Please quote the lines from the entries below word for word, starting at the line that contains "Given: Open the" and ending at the line that contains "click(630, 287)", with both of those lines included.

(begin)

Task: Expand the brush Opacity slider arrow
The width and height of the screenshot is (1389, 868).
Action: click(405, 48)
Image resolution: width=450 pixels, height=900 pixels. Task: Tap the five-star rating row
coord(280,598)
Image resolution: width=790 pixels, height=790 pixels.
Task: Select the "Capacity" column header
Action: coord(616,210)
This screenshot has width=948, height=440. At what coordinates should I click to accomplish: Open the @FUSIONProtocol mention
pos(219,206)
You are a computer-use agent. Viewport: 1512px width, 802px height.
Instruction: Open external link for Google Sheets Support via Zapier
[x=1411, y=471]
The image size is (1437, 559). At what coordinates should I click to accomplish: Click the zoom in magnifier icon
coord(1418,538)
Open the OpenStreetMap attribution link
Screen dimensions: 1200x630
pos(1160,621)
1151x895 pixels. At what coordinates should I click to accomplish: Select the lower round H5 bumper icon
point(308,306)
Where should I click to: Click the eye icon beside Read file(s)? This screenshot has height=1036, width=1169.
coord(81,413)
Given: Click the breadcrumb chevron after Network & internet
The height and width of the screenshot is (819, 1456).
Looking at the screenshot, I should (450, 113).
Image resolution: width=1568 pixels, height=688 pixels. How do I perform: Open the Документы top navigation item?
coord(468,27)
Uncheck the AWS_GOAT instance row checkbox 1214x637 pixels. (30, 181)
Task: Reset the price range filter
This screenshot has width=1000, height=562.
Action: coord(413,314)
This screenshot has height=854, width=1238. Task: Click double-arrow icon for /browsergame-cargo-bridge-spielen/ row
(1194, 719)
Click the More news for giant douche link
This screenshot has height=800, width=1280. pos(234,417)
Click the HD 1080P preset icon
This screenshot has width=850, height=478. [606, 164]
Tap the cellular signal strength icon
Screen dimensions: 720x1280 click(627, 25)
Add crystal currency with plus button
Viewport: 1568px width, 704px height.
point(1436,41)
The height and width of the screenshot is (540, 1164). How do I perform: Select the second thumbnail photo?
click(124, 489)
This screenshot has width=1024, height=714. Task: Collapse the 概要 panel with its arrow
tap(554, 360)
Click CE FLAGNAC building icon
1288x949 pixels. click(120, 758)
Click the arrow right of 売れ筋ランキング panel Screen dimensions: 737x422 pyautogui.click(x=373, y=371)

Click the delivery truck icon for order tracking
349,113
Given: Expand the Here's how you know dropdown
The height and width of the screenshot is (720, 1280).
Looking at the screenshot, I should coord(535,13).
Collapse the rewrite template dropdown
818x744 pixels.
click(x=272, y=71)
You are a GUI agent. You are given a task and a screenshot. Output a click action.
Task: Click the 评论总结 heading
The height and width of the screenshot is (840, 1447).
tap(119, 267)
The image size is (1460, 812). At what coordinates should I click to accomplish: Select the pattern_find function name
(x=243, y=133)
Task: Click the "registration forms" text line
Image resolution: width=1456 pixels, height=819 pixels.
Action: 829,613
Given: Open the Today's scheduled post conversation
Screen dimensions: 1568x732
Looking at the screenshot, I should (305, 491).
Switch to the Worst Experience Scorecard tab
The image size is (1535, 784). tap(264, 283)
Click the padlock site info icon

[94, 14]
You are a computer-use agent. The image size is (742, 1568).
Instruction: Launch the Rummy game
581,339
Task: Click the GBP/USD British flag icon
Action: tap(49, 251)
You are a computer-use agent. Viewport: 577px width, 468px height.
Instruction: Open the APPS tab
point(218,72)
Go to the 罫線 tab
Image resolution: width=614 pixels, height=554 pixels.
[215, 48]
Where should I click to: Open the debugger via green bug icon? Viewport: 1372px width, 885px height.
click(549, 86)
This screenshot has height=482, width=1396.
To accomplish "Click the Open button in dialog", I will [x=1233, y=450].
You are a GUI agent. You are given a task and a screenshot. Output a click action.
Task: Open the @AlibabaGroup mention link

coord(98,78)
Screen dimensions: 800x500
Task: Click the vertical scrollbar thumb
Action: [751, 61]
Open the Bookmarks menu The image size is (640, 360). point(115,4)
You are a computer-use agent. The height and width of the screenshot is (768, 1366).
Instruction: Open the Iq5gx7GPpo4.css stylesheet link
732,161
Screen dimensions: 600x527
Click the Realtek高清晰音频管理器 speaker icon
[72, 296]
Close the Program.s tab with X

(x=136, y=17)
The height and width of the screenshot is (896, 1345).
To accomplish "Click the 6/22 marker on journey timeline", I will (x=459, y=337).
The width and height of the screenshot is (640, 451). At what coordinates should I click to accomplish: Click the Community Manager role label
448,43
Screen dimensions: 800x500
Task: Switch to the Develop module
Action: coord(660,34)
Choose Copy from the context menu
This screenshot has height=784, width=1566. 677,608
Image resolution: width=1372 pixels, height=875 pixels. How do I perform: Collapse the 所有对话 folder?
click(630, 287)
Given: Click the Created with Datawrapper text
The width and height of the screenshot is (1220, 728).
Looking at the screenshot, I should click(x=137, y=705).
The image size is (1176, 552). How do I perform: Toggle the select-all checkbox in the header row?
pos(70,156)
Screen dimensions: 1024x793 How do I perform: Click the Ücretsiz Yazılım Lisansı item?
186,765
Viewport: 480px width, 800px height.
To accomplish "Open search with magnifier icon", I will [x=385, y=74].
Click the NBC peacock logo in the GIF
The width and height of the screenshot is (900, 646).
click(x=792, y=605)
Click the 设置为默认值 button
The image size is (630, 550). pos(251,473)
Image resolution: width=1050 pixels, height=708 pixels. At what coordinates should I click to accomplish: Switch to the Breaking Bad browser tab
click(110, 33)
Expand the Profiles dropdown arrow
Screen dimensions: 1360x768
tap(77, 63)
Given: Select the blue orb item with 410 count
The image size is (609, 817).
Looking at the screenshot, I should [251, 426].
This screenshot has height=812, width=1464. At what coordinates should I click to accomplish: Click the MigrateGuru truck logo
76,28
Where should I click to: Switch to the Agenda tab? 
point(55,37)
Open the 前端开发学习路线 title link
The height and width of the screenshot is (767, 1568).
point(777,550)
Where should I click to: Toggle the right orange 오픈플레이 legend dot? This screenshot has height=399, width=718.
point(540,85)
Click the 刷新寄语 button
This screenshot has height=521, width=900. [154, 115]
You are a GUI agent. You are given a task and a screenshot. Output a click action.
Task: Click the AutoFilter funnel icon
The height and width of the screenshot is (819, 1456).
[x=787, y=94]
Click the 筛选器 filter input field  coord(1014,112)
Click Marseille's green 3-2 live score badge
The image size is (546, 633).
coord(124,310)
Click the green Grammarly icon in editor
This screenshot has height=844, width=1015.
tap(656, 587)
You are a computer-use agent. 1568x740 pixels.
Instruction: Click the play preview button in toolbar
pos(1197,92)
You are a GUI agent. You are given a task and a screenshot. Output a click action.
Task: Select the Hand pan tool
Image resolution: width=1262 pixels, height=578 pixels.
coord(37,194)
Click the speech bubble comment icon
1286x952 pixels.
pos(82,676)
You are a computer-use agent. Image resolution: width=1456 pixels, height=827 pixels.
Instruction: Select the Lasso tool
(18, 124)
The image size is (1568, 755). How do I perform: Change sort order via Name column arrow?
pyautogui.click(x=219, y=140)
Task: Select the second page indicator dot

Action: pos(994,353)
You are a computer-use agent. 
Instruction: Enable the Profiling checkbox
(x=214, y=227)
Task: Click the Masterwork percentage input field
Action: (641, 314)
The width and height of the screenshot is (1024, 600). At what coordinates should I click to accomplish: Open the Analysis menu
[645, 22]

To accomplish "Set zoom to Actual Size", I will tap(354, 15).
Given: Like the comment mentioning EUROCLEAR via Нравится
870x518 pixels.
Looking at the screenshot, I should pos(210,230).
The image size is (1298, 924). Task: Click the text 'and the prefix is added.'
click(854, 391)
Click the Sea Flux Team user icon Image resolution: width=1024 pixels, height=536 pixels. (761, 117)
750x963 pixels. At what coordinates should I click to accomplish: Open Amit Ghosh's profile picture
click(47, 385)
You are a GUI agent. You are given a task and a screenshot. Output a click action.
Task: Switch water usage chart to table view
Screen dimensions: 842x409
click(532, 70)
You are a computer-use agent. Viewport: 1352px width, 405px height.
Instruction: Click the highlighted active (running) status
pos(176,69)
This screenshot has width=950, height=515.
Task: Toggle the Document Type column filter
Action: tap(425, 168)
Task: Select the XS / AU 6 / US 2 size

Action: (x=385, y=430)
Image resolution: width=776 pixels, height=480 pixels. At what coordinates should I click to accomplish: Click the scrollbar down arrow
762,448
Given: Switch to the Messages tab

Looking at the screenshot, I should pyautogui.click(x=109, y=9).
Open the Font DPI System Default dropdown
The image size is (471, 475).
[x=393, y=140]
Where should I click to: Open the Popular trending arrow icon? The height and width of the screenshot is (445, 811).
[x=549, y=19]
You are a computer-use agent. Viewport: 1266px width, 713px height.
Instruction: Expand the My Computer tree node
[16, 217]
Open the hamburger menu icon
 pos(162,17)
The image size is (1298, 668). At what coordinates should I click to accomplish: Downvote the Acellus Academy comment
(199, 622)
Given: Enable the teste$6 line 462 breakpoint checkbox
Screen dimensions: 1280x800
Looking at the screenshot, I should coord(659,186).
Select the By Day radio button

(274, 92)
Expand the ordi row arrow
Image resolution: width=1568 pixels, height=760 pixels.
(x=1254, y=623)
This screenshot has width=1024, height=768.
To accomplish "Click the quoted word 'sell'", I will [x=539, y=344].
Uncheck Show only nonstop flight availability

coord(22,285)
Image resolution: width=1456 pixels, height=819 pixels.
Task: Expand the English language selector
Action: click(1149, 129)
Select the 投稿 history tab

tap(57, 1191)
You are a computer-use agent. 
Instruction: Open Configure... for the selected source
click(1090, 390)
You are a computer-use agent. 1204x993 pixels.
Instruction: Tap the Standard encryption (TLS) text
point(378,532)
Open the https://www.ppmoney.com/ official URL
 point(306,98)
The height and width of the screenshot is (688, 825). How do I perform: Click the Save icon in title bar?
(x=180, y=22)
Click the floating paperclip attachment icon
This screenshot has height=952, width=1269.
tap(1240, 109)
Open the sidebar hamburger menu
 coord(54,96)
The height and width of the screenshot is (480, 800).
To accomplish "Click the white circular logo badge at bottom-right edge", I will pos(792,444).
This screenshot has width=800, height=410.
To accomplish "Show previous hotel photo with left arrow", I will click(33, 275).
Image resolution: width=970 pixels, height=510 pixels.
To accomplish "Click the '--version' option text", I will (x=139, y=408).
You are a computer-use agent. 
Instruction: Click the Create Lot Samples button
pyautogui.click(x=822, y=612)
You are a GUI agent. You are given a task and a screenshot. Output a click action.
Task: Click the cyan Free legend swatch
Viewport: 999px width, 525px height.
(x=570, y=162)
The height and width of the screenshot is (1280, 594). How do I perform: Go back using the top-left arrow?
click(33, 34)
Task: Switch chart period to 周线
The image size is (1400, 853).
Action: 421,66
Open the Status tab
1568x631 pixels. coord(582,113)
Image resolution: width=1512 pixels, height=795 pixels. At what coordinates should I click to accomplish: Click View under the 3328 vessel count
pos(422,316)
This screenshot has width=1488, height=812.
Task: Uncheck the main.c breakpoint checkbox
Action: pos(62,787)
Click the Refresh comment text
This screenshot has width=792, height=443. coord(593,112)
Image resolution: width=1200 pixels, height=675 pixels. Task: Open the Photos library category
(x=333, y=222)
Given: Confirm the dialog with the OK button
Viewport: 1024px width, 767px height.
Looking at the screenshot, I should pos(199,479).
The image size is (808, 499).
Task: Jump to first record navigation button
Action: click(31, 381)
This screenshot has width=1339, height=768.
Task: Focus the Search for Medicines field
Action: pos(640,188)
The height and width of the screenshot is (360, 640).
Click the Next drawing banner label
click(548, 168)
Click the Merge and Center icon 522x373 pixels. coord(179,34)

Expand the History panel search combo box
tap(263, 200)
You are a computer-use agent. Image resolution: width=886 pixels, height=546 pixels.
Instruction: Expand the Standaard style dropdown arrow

(end)

* **FULL SOLUTION**:
Given: Open the Today's scheduled post conversation
Screen dimensions: 1568x732
Looking at the screenshot, I should (305, 491).
Switch to the Worst Experience Scorecard tab
The image size is (1535, 784). tap(264, 283)
Click the padlock site info icon

[94, 14]
You are a computer-use agent. The image size is (742, 1568).
Instruction: Launch the Rummy game
581,339
Task: Click the GBP/USD British flag icon
Action: tap(49, 251)
You are a computer-use agent. Viewport: 577px width, 468px height.
Instruction: Open the APPS tab
point(218,72)
Go to the 罫線 tab
Image resolution: width=614 pixels, height=554 pixels.
[215, 48]
Where should I click to: Open the debugger via green bug icon? Viewport: 1372px width, 885px height.
click(549, 86)
This screenshot has height=482, width=1396.
To accomplish "Click the Open button in dialog", I will [x=1233, y=450].
You are a GUI agent. You are given a task and a screenshot. Output a click action.
Task: Open the @AlibabaGroup mention link

coord(98,78)
Screen dimensions: 800x500
Task: Click the vertical scrollbar thumb
Action: [751, 61]
Open the Bookmarks menu The image size is (640, 360). point(115,4)
You are a computer-use agent. The height and width of the screenshot is (768, 1366).
Instruction: Open the Iq5gx7GPpo4.css stylesheet link
732,161
Screen dimensions: 600x527
Click the Realtek高清晰音频管理器 speaker icon
[72, 296]
Close the Program.s tab with X

(x=136, y=17)
The height and width of the screenshot is (896, 1345).
To accomplish "Click the 6/22 marker on journey timeline", I will (x=459, y=337).
The width and height of the screenshot is (640, 451). At what coordinates should I click to accomplish: Click the Community Manager role label
448,43
Screen dimensions: 800x500
Task: Switch to the Develop module
Action: coord(660,34)
Choose Copy from the context menu
This screenshot has height=784, width=1566. 677,608
Image resolution: width=1372 pixels, height=875 pixels. How do I perform: Collapse the 所有对话 folder?
click(630, 287)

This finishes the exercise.